江诺骤然失了声。他重重地靠在椅背上,那一瞬间所有风霜、磨难、算计、悲痛都向这个年过半百的人袭来,审讯专家甚至觉得他脸上皱纹都深了几分。
“……我以为……我以为她就是一时想不开……”江诺艰难地说,“她发电邮用的是我书房的电脑,我只当她小孩子一时好奇……”

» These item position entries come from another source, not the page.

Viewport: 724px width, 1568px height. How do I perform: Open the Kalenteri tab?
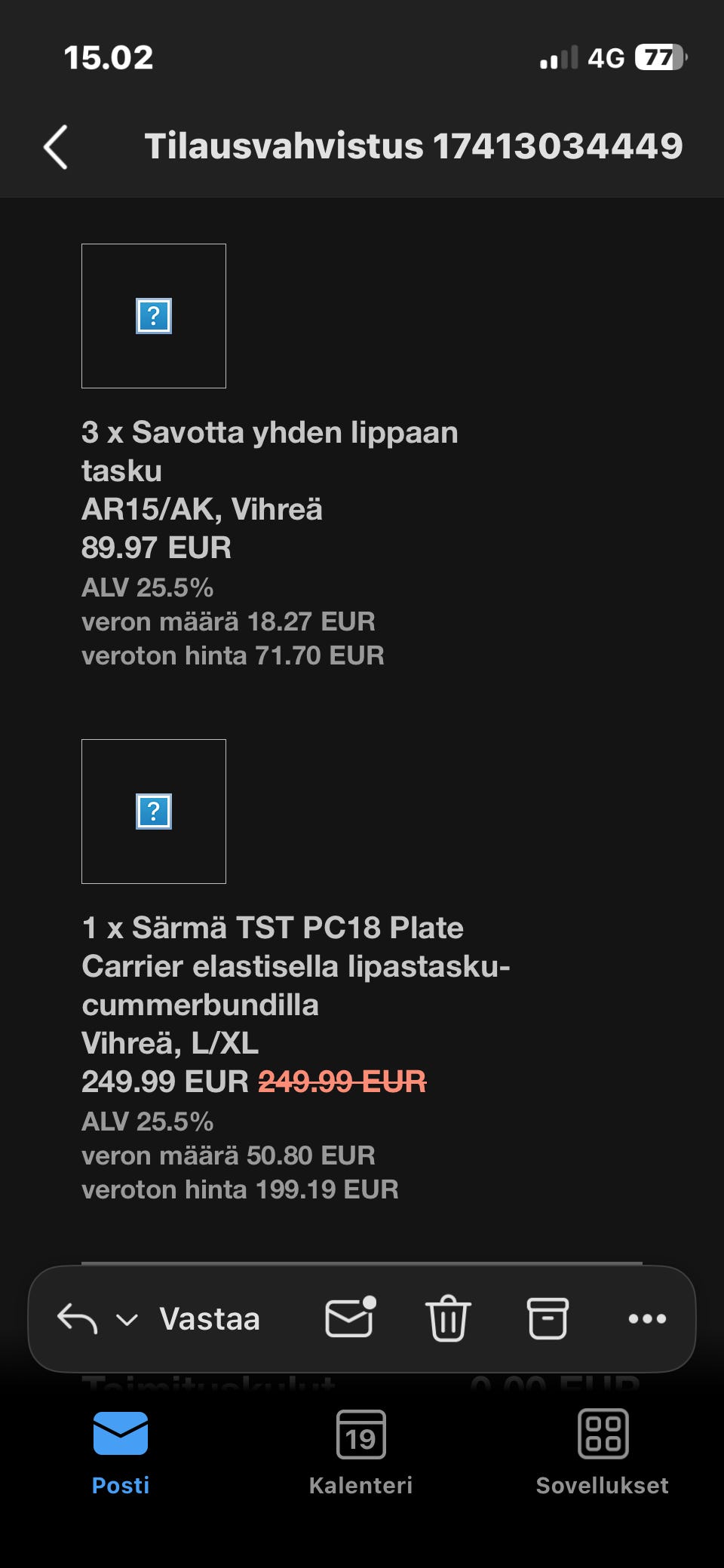pyautogui.click(x=360, y=1453)
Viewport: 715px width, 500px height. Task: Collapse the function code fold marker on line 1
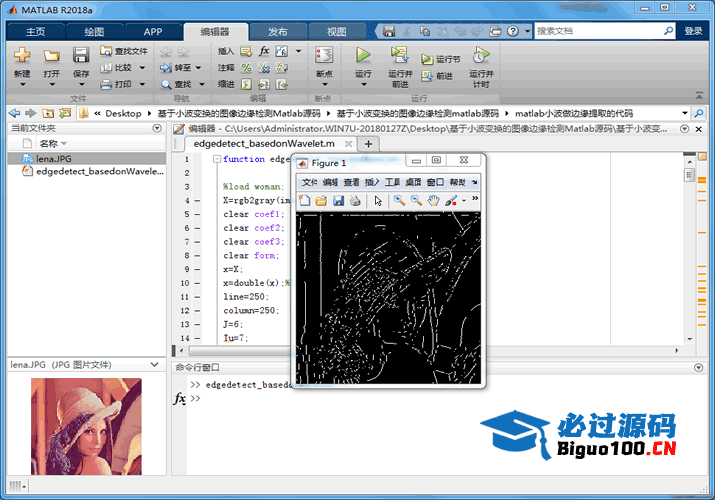[x=216, y=160]
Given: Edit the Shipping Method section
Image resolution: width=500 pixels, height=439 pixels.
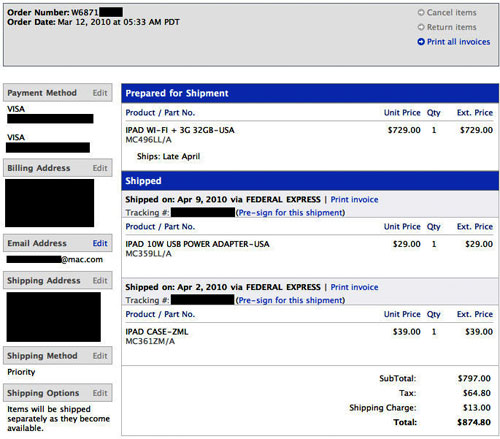Looking at the screenshot, I should pos(100,356).
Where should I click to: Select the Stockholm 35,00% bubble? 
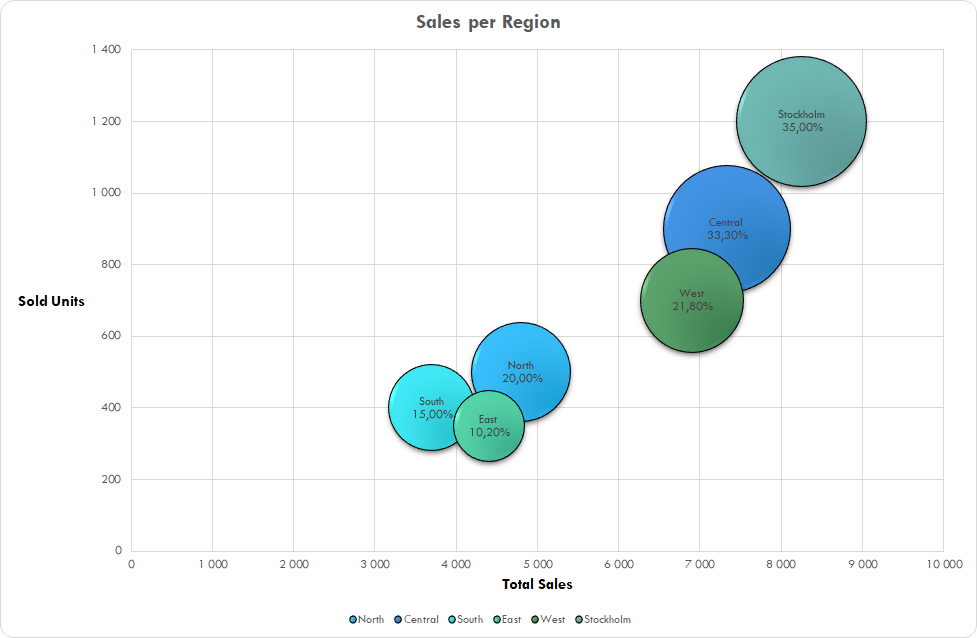(801, 120)
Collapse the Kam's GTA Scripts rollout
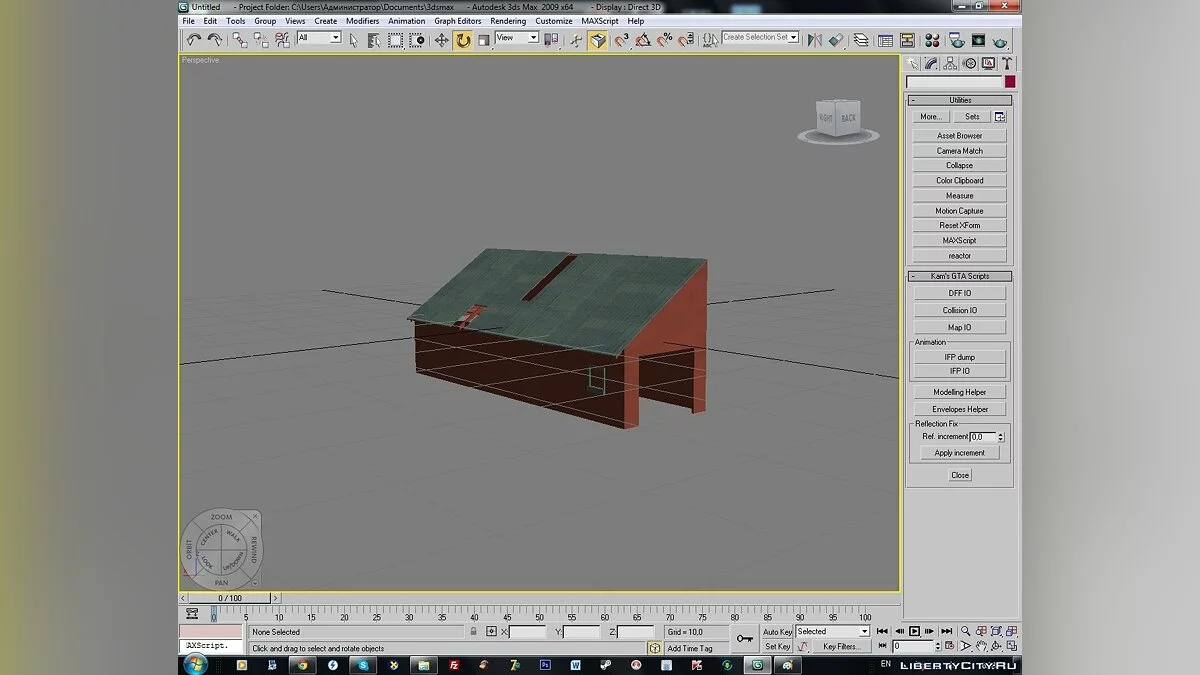Image resolution: width=1200 pixels, height=675 pixels. click(959, 276)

他看到了寄信,却没有看到回信所以他以为这对詹旭而言,只是一封无伤大雅的垃圾邮件而已,看过之后随手删除,两分钟就能忘得干干净净。
但除了他,谁也没忘。
都错了。
……
市局外面,苏演宠溺地拍了拍苏澄涵的头,简单交代了几句,最后说:“家产都交给你我还真不放心,不过估计一大半都得充公,到你也剩不了多少……”他抬起头,对陪苏澄涵过来的一干人说,“我闺女以后就是无产阶级了,不许让她请客,听见没有?”
王瑞川撇撇嘴,小声说:“瘦死的骆驼比马大。”
充满悲凉气氛的送别,硬生生被几个逗比搞成了一桩闹剧。
苏演又说了几句,然后转向身后的高良:“市局以后打算怎么办?”
在场的都不是外人,高良索性敞开天窗说亮话:“老江估计会被停职,再不济也得调走,反正局长肯定是会换……要么省厅再派个人下来,要么直接提拔你们这的……别看了,你们队长肯定没戏!这个年纪做到队长就已经够顶天了,局长你再熬个一二十年吧!”
盛景不置可否。
高良见他这副烂泥扶不上墙的样子就来气,正打算再训几句诸如要听新局长的话啊不准搞小动作之类,就听见苏演问他:“黑道的事我不可能交代,你也知道像老江想的剿灭根本不可能,倒不如维持这个平衡,说不定以后还能帮你们一把……好吧?”
高良:“你看你成天这个样子……啊?”
“要是老江我还会客气点,但你就完全不用了,”苏演笑问,“你们监狱囚服太丑了,我能不能申请带自己衣服进去?”
高良:“……”
……
沈沛悄悄避开了省厅厅长与黑帮大佬的战火,趁着没人注意问盛景:“没事吧?”
“我能有什么事,”盛景叼根没点着的烟,怎么看都不像个靠得住的,也难怪高良差点发脾气,“都过去了。”
如果盛柯还在,局长的位置就轮到他了。
“嗯,”沈沛应了声,眉眼含笑,“少抽点烟,对身体不好。”
当所有沧海横流与跌宕起伏都随着时间退去后,剩下的就是风平浪静。
愿时光静好。
愿岁月安稳。
作者有话要说:正文到这里就结束啦,番外嘛……嗯番外应该是没有的。
作为我的第一部(真正完结了的)长篇小说,《不熄》一共27万字,却连载了大半年(……好吧就是因为我懒),但实际写作的时间却将近一年。九成以上的内容是在语文课、英语课以及自习课上写的(大概这就是理科生吧,千万不要学我),期间经历了同桌友好的催更(敢弃文就别想见到明天的太阳)、班主任亲切的慰问(还好我机智说这是日记)、老司机无微不至的关怀(你这能算开车吗算吗算吗)……我坚持了下来,所以有了《不熄》。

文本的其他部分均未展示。